More Medical Science and Less Advertising

A recent article appeared in JAMA Open Access reporting that wait times to see a provider in the Department of Veterans Affairs (VA) have improved (1). You might remember that in the not so distant past the VA was embroiled in a controversy for reporting falsely short wait times (2). The widely publicized scandal was centered in Phoenix and led to the firing, resignation or retirement of a number of administrators in VA Central Office, the Southwest Veterans Integrated Service Network (VISN) and the Phoenix VA. What was not as well publicized, but perhaps even more disturbing, was that up to 70% of VA facilities also were reporting deceptively shortened wait times (3). Congress appropriated additional money for the VA to fix the wait times but it is unclear how the money was spent (2).
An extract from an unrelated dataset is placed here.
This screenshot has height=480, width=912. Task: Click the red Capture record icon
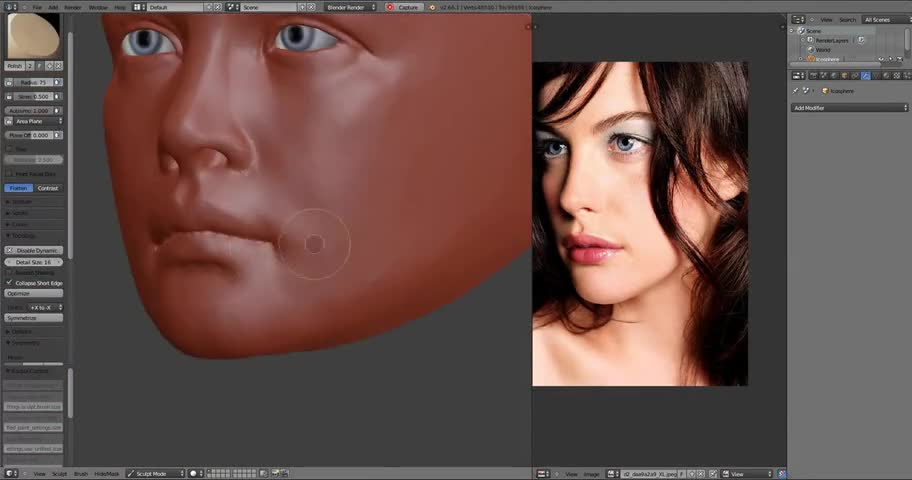(391, 7)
Now the VA reports that the wait times have shortened and compares favorably to the private sector. The VA’s history has to lead to some skepticism about the data. Is it true? Is it accurate? The short answer is that we do not know because the VA data is largely self-reported. The VA used a different method, the secret shopper approach, for the private sector assessment. In this method a caller requests a routine appointment with a randomly selected care physician in a given health care market. The reported VA data may not be representative of the VA as a whole. Only some metropolitan areas were selected and did not include non-metropolitan facilities and no facilities from the Southwest VISN where there was a known problem. Furthermore, the data is only for new patients requesting a primary care, dermatology, cardiology, or orthopedic appointment. Data for wait times to see other specialties is not reported.
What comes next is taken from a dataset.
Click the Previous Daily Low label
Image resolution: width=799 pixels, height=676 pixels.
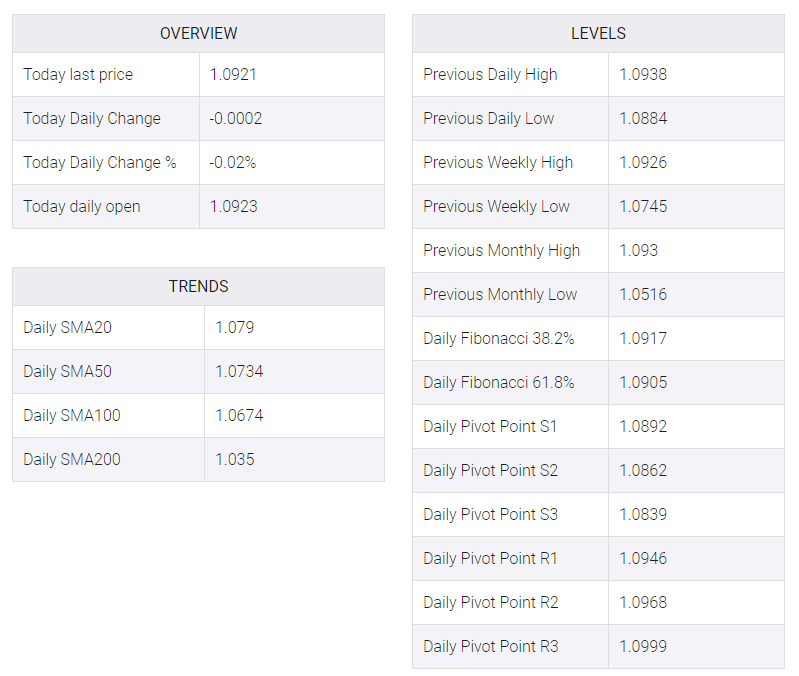tap(488, 119)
An accompanying editorial by two VA investigators does a good job in explaining the nuances of the study (4). Editorials in response to a specific article are often authored by the reviewers. If these editorial authors were also the article’s reviewers, they can hardly be blamed for saying nice things about the manuscript since “biting the hand that feeds you” is usually a dangerous practice. However, why JAMA published the article in the first place is puzzling. Certainly, lack of timely access to healthcare is very important and lack of access has been associated with higher costs and worse outcomes (4,5). However, this article reports nothing about how the VA achieved this improvement in access. Was it by hiring additional physicians to see the patients or by hiring additional scheduling clerks or additional practice extenders such as physician assistants or nurse practitioners?
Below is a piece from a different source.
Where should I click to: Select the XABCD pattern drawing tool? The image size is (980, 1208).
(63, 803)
The VA data could be easily manipulated. If access by a limited number of new patients is all that is being reported, there may be a tendency to underfund other areas. What about other specialty areas such as oncology, nephrology, pulmonary, neurology, general surgery, ENT, audiology, and ophthalmology to name just a few? What about established patients? What about financial incentives? Were the administrators given bonuses for improving access in these highly selected areas but none or less in others? This is the system the VA used during the wait times scandal and likely contributed to the falsification of data (6).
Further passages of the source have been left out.